I further noted that “the lively debate may have been driven by the sudden change in public policy, yanking without compelling reasons several projects at advanced stages of preparation to an ODA or tax funded mode after these have been prepared for a PPP bid over many years. This has raised concerns over the consistency and stability of government policies from many capable local and global players who have invested substantial resources to bid for these. Included in these are five regional airports and Kaliwa Dam.”
Had the administration pursued these projects, these would likely have already been completed and serving the public. Especially the much-delayed bulk water project.
But that is water under the bridge, pardon the pun, and we need to move on. And as a policy advocate, like Stratbase guys, I believe that we should “never let a good crisis go to waste.” What is possible to do in the remaining time?
This is what I wrote in a column last week as one among key reforms that can be done for the third phase of PROGRESO, the recovery “bounce back” phase.
“More reliance on PPP, including bringing to the finish line projects that have been under protracted negotiations. This can help rebuild damaged investor confidence. It will also help conserve now stretched fiscal resources. Government also needs to assure stability in regulation for existing PPP and enact the long pending PPP bill in Congress.”
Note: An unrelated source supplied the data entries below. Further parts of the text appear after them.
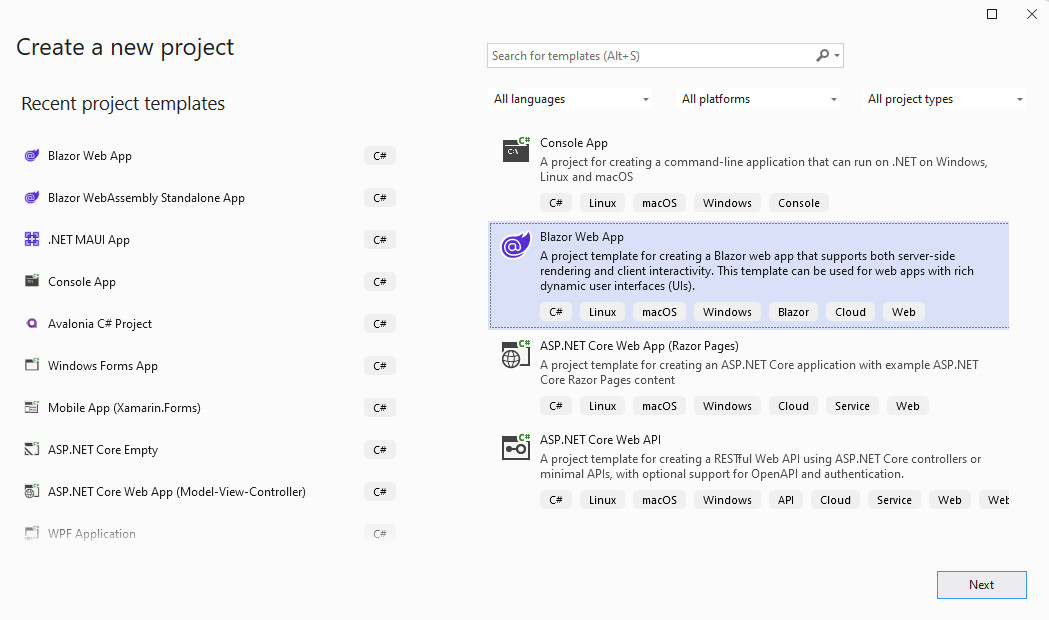Click the .NET MAUI App recent icon
This screenshot has width=1049, height=620.
pyautogui.click(x=31, y=240)
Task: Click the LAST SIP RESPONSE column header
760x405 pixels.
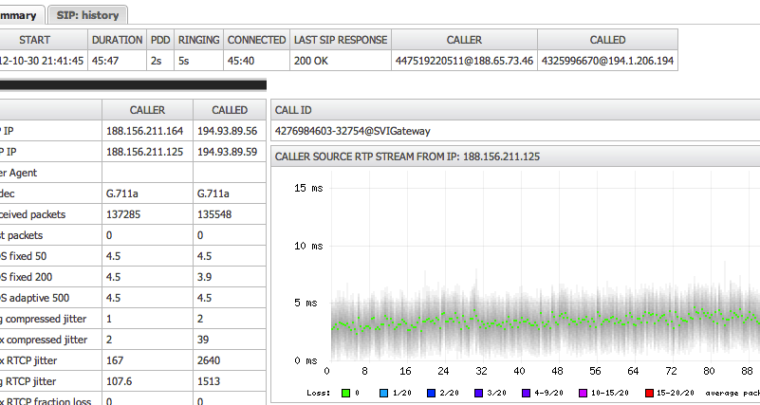Action: [340, 40]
This will also build on the working public-private partnership now taking place in coping with this crisis, most notably in the 3 T program — testing, tracing and treatment — and in helping the most vulnerable members of society cope. Something no less than the President acknowledged warmly, including with unexpected kind apologies.
Senator Grace Poe, Congressman Edgar Sarmiento, and FEF President Toti Chikiamco identified good candidates for future PPP reform and collaboration:
1) In the area of mass public transportation: PUV service contracting, and public infrastructure to support the same.
2) Open up the economy to more competition in PPP by amending the outdated Public Services Act and passing the long delayed PPP bill.
3) Bid out public health projects in various regions for services based on outcomes.
Let me also add:
4) Water projects are one of the most cost-effective public health interventions governments in developing countries can do. Peso for peso, I bet it can save more lives from prevention of deaths of common water borne diseases — dysentery, gastroenteritis, schistosomiasis, cholera, etc., vs other public health interventions, eg. the high economic cost of lockdowns to prevent mortality from COVID-19.
Incidentally, handwashing, the most potent tool vs COVID-19 together with wearing face masks, is only possible if there is water.
In this connection, I end with a wish that the limbo state of affairs in which the MWSS Water Concessions are trapped with the setting aside of the international arbitral award due to idiosyncratic regulation of an earlier administration, is sorted out soonest. This will send a clear signal, especially at this time, that the Philippines is open for investments. And that the concessionaires can continue to provide us with affordable, secure water service as they have been doing for over two decades. Something that could not be delivered by MWSS pre-PPP.
You will forgive my bias since I was involved in it as Undersecretary of the Department of Finance with oversight for Privatization in 1996. MWSS privatization, in my view, remains the best infra PPP case in terms of service delivery and mobilization of financial capital (debt and equity). Concessionaires achieved these outcomes due to their performance anchored on a credible concession contract which is now being reviewed.
Romeo L. Bernardo was finance undersecretary during the Cory Aquino and Fidel Ramos administrations.